This is a guest blog, prepared by Hermann Erdmann, CEO of REDISA (Recycling and Economic Development Initiative of South Africa), a company that has already recycled 226,000 tones of end of life tyres, serves more than 1,000 dealers and has created 3,254 jobs. I found the link between Extended Producer Responsibility and environmental insurance pretty interesting and I can only congratulate South Africa for the innovative approach that has been adopted. I am sure that you will enjoy the post and think deeper about it.
“We are all aware of the importance of insurance and most people have cover to replace material possessions once lost, but it seems no-one has considered an insurance plan for the environment.
We hear it all the time: the environment is taking strain, pollution is increasing, global warming is a reality and this space ship we call earth will run out of non-renewable resources. So who should take responsibility, compensating for the elevated environmental damage that has been taking place since the start of the industrial revolution?
Environmental protection and scarce resources demand a new way of thinking about how we consume our resources.
Manufacturers are happy to make products, consumers are happy to buy products, but the full monetary cost of a product is not being taken into account because it excludes the cost of remediation. At the end of a product’s life, there is no-one to take responsibility for it and it becomes waste that is dumped.
Consumers are ultimately inadvertently paying the price, and are subsidizing manufacturers who are not forced to develop better processes to manage their products’ end-of-life and to reduce emissions and reliance on raw materials. We pay the price indirectly through air pollution, environmental degradation, landfills filling up and resulting health impacts.
What we need is an insurance policy for the environment, one which ensures that those who create the end environmental problem, pay for the fixing of it and factor the cost into their cost of manufacture. The benefit of this approach is that a product’s total cost to society is made visible to manufacturers and consumers alike; manufacturers are incentivised to make more environmentally friendly, longer lasting products, built to be recycled, and with recyclable packaging. The lower the environmental impact of a product, the less environmental ‘insurance’ the manufacturer will need to pay in the long term.
This approach is called Extended Producer Responsibility and it is not a new concept. What is new, is the way in which it has been brought to life.
South Africa is the only country in the world that has made this a reality with 100% of an industry participating, using the tyre industry as a proof of concept. Since 2013, the environment has been ‘insured’ against the negative impact of waste tyres.

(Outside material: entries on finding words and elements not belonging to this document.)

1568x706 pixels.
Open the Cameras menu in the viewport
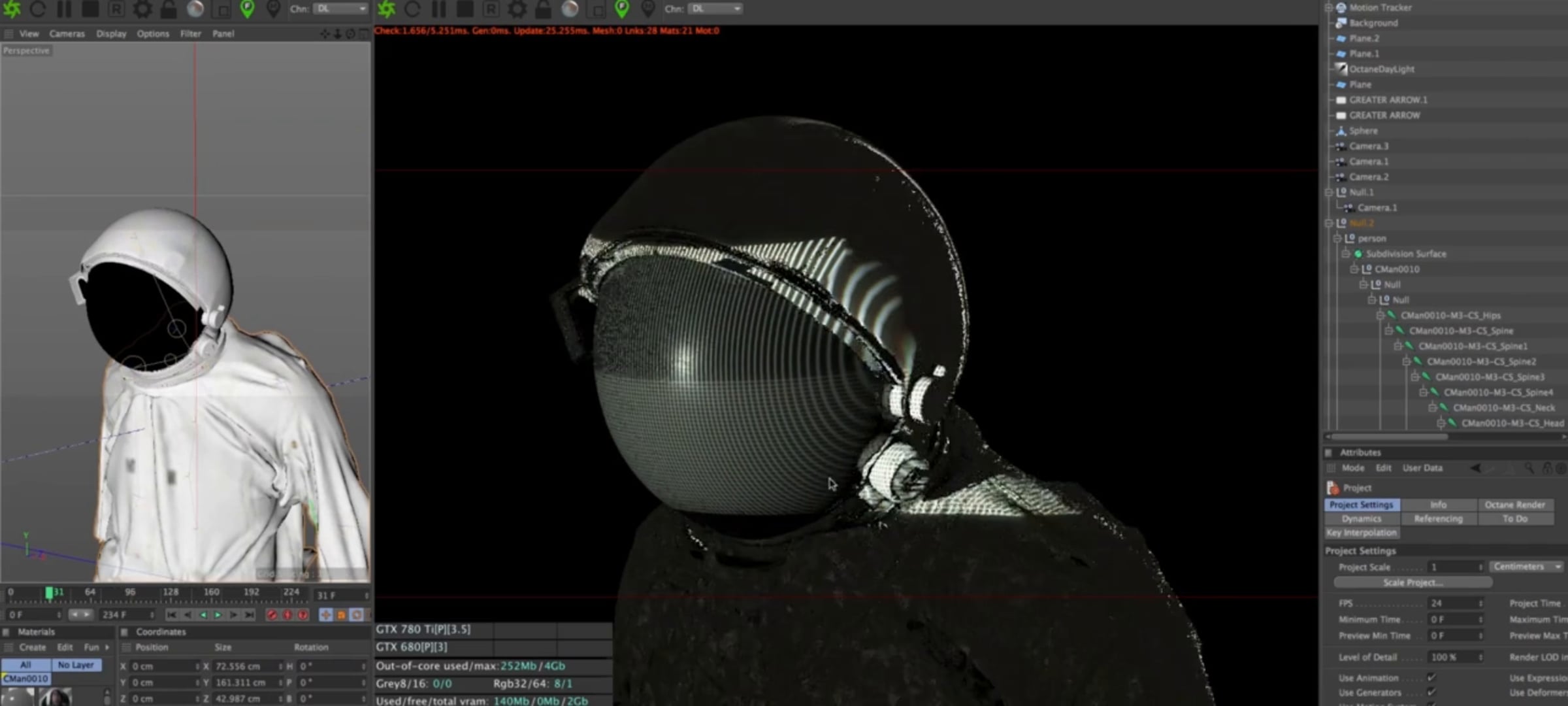click(x=67, y=33)
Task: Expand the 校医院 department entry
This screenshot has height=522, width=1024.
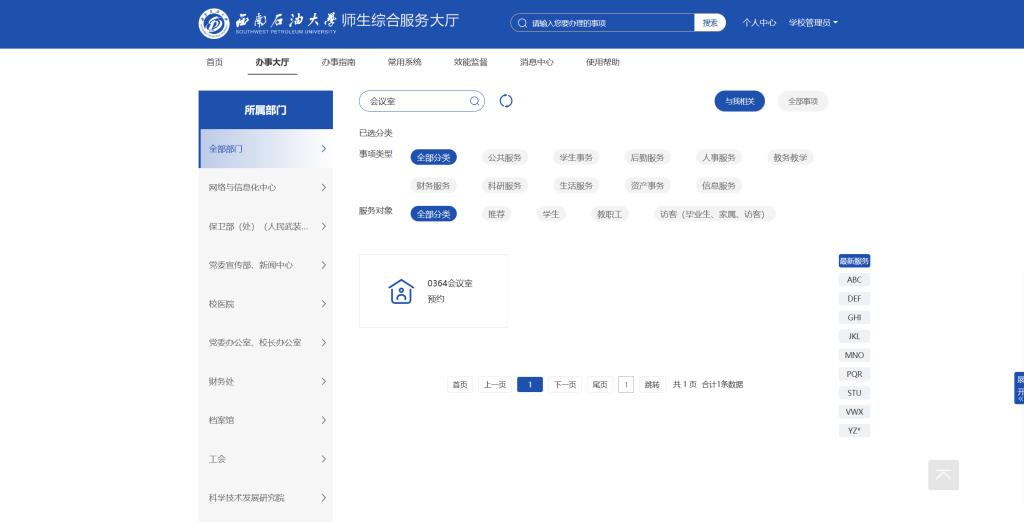Action: click(x=265, y=304)
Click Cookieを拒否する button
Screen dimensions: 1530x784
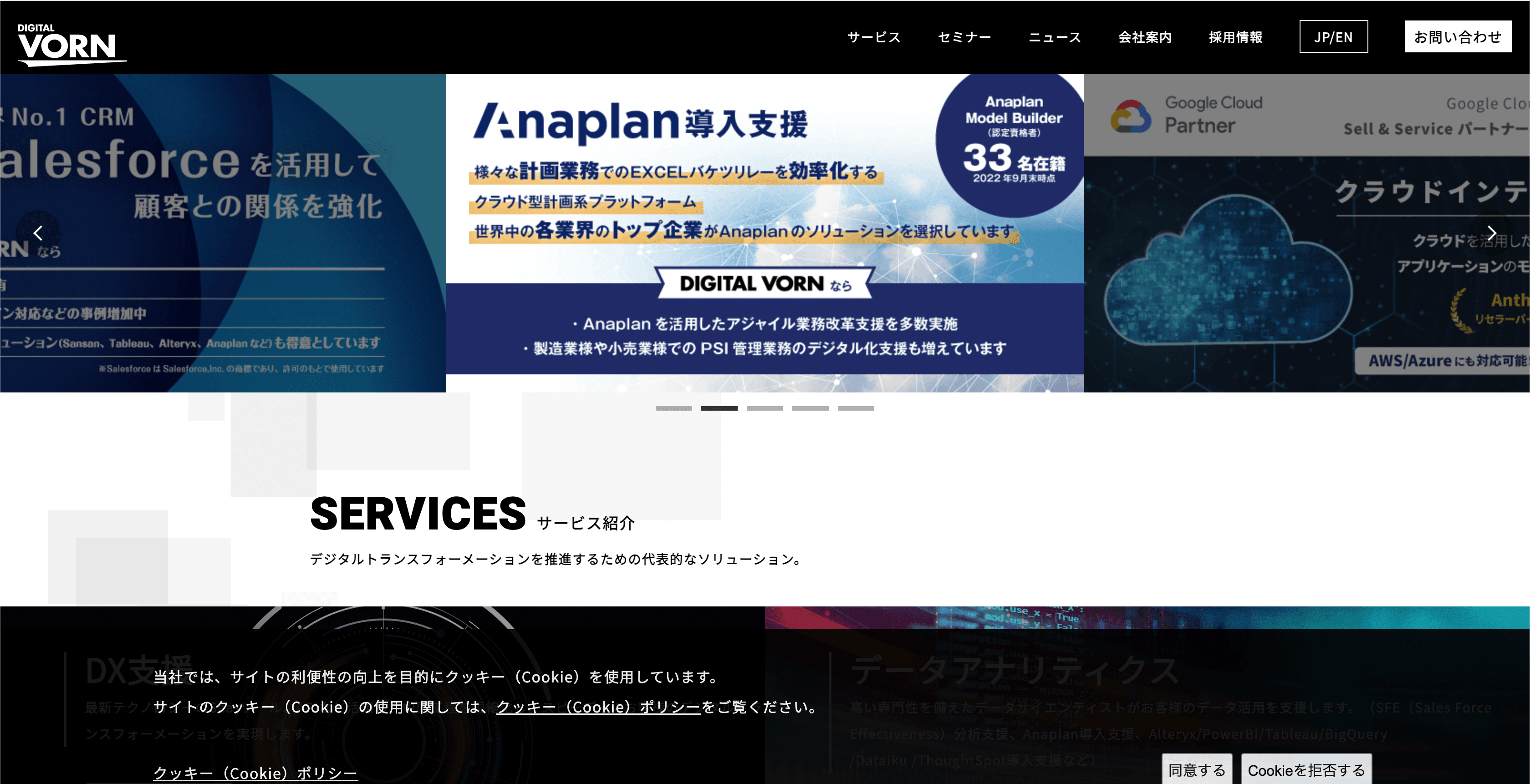1306,770
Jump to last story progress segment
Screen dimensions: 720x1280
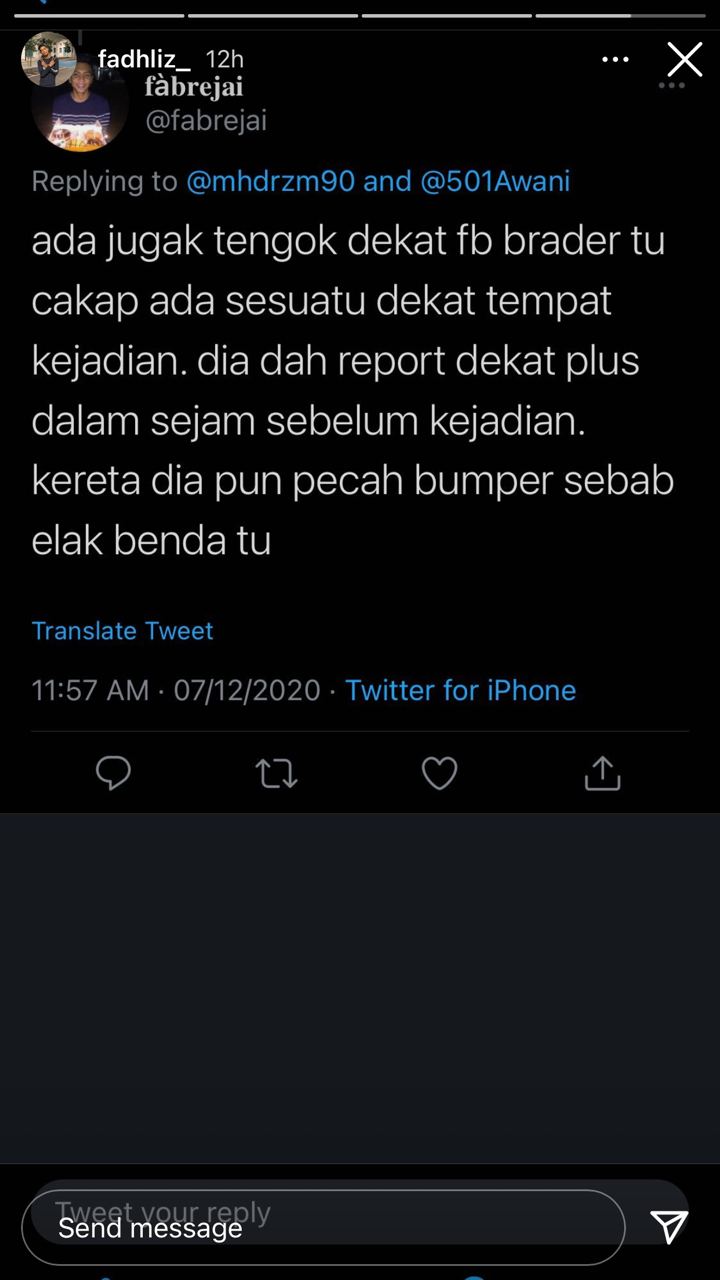coord(621,15)
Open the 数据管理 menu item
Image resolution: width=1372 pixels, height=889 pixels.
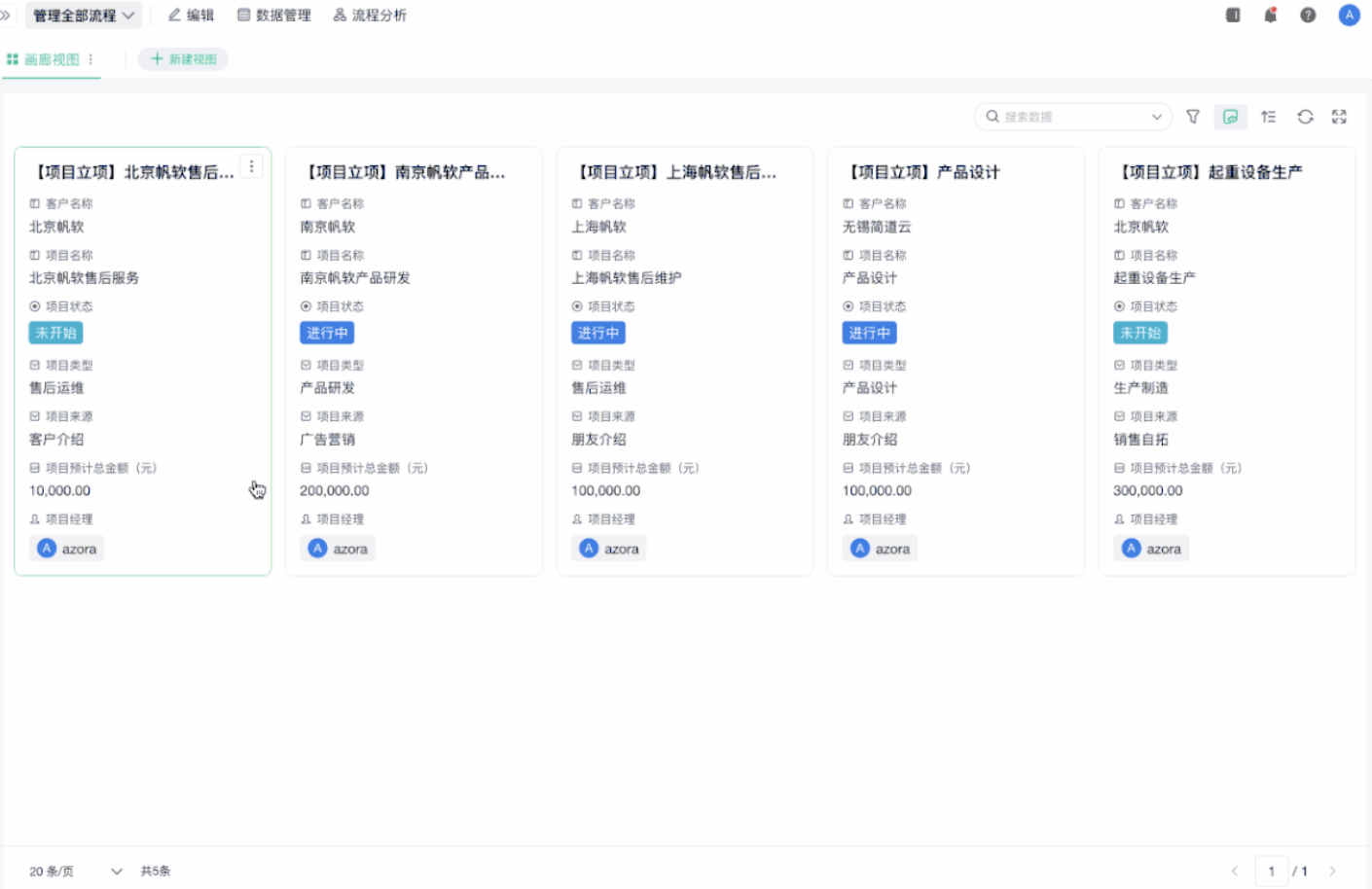point(274,16)
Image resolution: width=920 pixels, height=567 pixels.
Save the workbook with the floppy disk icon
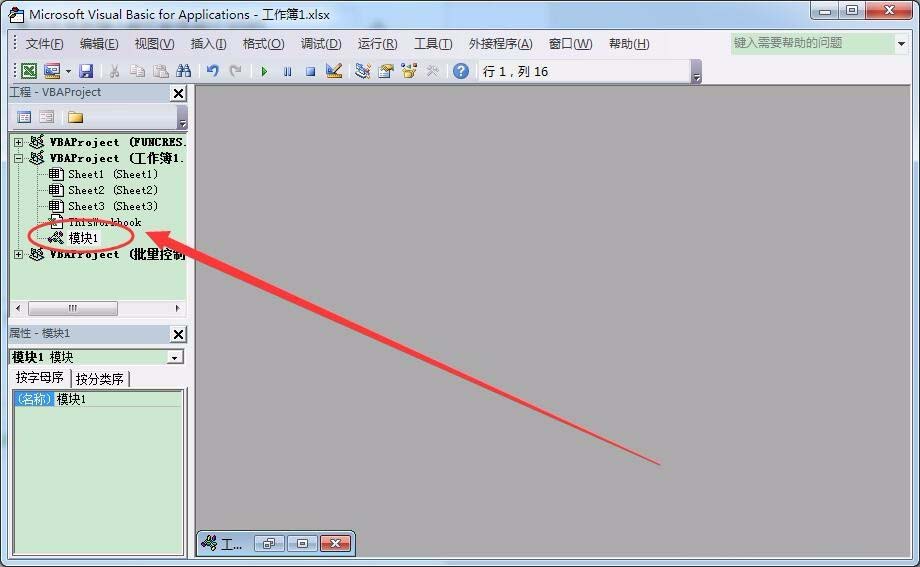click(86, 71)
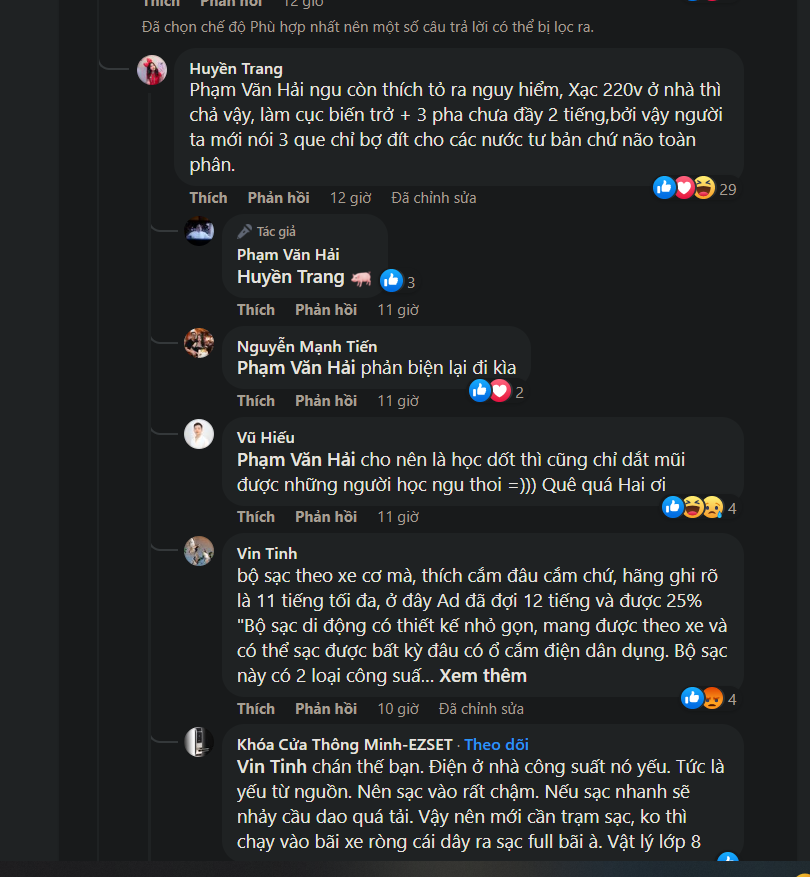Toggle Thích under Vin Tinh's comment
The width and height of the screenshot is (810, 877).
tap(256, 709)
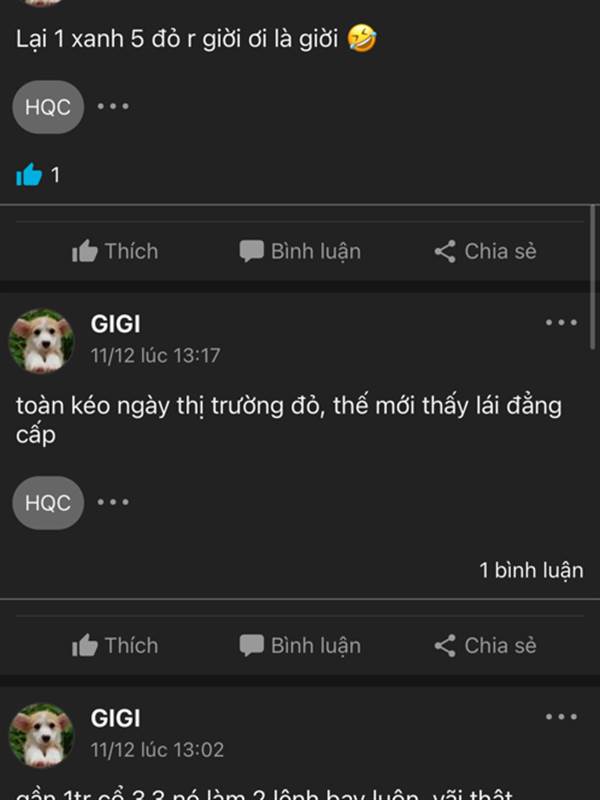600x800 pixels.
Task: Click comment bubble icon on 13:17 post
Action: coord(252,645)
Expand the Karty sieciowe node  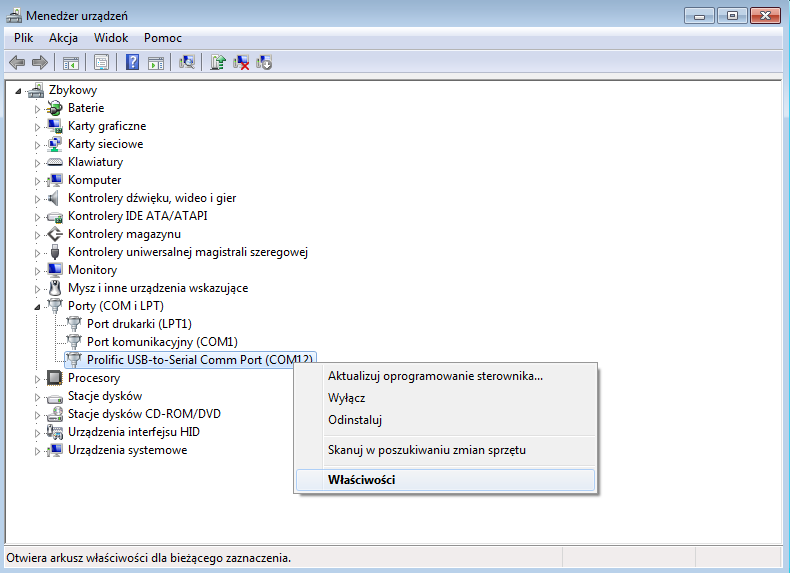tap(38, 144)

REDISA (Recycling and Economic Development Initiative of South Africa) collects a waste management fee from all tyre manufacturers and importers, and spends the fee on cleaning the environment of tyre waste, funding the development of recycling industries, through which small businesses are developed across the supply chain, and carrying out R&D to help tyre manufacturers and importers better their design processes.
For the first time an industry is being held accountable and is taking responsibility for the full environmental impact of its products, and moreover has a means to mitigate and ultimately eliminate that impact. This approach has been praised by the World Economic Forum in Davos and the European Union as a success – a South African solution to a global environmental concern.
Through its recycling processes, REDISA enables socio-economic transformation by generating jobs, empowering the informal sector, and creating sustainable businesses as well as protecting the environment. This is an insurance policy that manufacturers should be willing to pay to protect our environment.